3. Networking makes you feel like a phony. Look, I understand the value of networking and I’ve made a lot of industry friends and contacts via lunches and social events, but see #1 above.
4. You’ve been called “too intense”. Yes, mostly by lazy people who are always running late and can’t ever find their car keys.
5. Downtime doesn’t feel unproductive to you. No it doesn’t. When I have it, it’s magnificent!
6. Giving a talk in front of 500 people is less stressful than having to mingle with those people afterward. It might be an itsy, teeny, little control thing. When I hear someone tell a story about marlin fishing and the fish jumping out of the water, I’m “polite” enough to wait my turn to tell the story that I have about a grizzly bear jumping on the salmon that I was trying to land in Alaska. What happens, though, is that Eddie Extrovert hears the word “jumping” and will hijack story time with his tale of jumping from an airplane over the Mojave. My story topic is gone. Bears and fish don’t go with airplanes.
7. When you get on the subway, you sit at the end of the bench – not the middle. Why would anyone sit in the middle by choice? On our trip to Jamaica, it was a 90 minute ride on the shuttle bus from the airport to the resort. Care to guess where I sat? In the front passenger seat. Do you know why? Three reasons:
A. I get carsick,
B. I wanted to see the hillsides and neighborhoods along the way, and
C. Instead of sitting in the back making conversation with 20 other people, I “retreated” to the front of the bus where I only had to make conversation with 1 person.
8. You’re in a relationship with an extrovert. My wife has never met a stranger, and my daughter is just like her. My son is very outgoing, but he also likes quiet TV time.
9. You notice details that others don’t. I’m not sure this is really what the writer means here, and I love them dearly, but the 2.75 extroverts (Jack has his moments) in my house usually can’t find the shoes that they’re wearing.
10. You have a constantly running inner monologue. And it is hilarious! Some of it comes out on Twitter now. OHHH, it just hit me that, with Twitter you get my inner dialogue, with Instagram you get the details that I notice that others don’t! Social media is social medicine for the introvert.
11. You have low blood pressure. It was, like, 112/74 the last time that I had it checked – which is to say the last time that I went to Sam’s Club. Sometimes, when I’m in a “discussion” with you Type-A extroverts, I can hear you talking, but all that I can think is, “I wonder how high your blood pressure is right now.”

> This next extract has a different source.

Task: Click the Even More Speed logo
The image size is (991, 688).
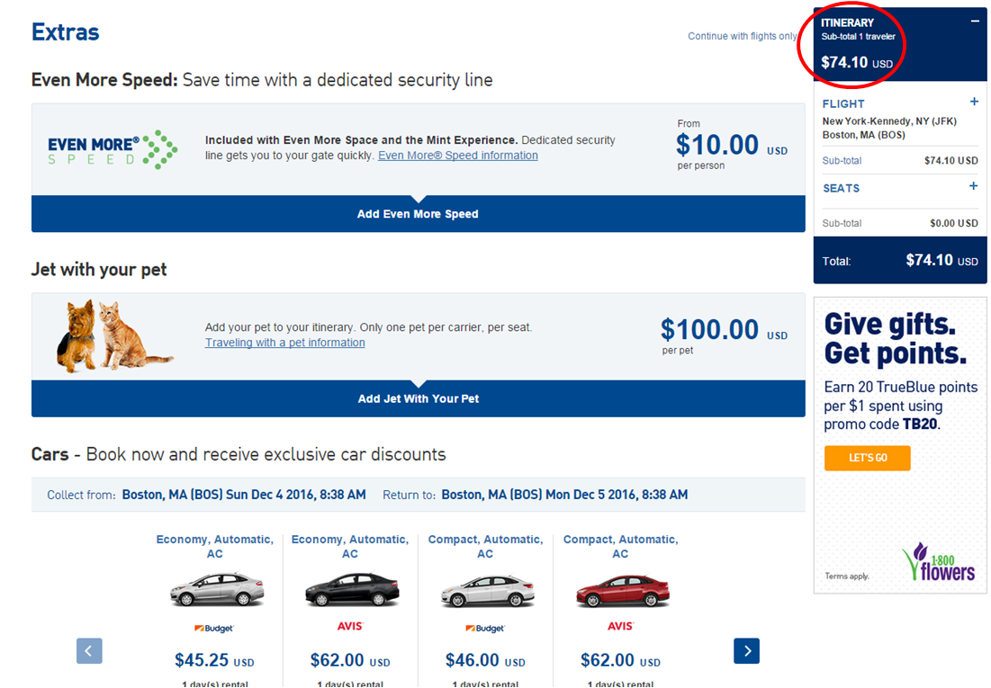Action: click(113, 150)
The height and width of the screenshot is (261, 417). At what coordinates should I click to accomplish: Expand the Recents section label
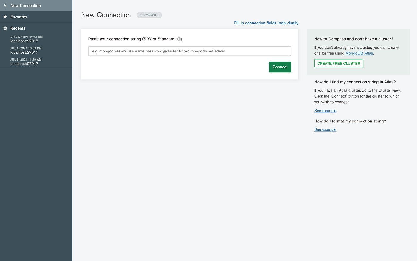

12. You’ve been called an “old soul” – since your 20s. I’m just saying that you guys should give “Casablanca” and “Key Largo” a chance. Some of Hollywood’s leading ladies could learn a little something from Lauren Bacall.

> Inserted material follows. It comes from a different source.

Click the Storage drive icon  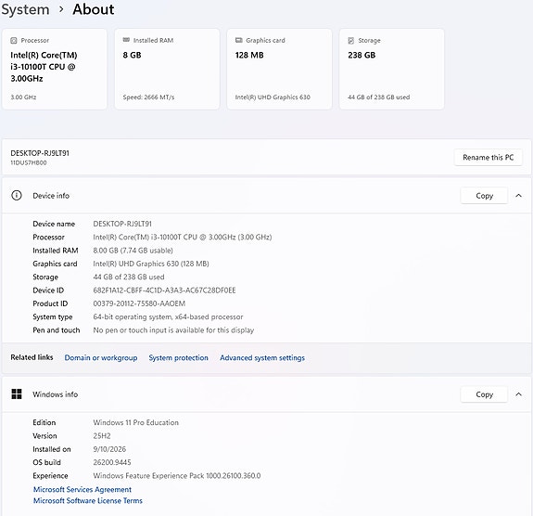351,41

13. You look at the big picture. This seems almost contradictory to #9 above, and I struggled with the right group in which to place this sign. How can you possibly see the forest AND the trees at the same time? There’s always a bigger picture to see, though. Or, perhaps more accurately, this too shall pass (he says with his comatose-level blood pressure).
14. You’ve been told to “come out of your shell.” I heard it a lot in college, usually by someone who was out of money and needed someone to buy their drinks that night.
15. You’re a writer. Well, I wouldn’t put that label on myself, but I do have a friend in text messages and emails. My total number of Twitter, Facebook, Instagram, and email accounts combined with the number of open and closed blogs is really out of control and ridiculous. Writing, though, is how I share.
Passed with flying colors! So, you see, snarky as I may be, I am clearly an introvert. To paraphrase the creed of the Bad-Anon therapy group from the Disney movie “Wreck It Ralph”, I’m introverted and that’s good. I’m not extroverted, and that’s not bad. There’s no one I’d rather be than me!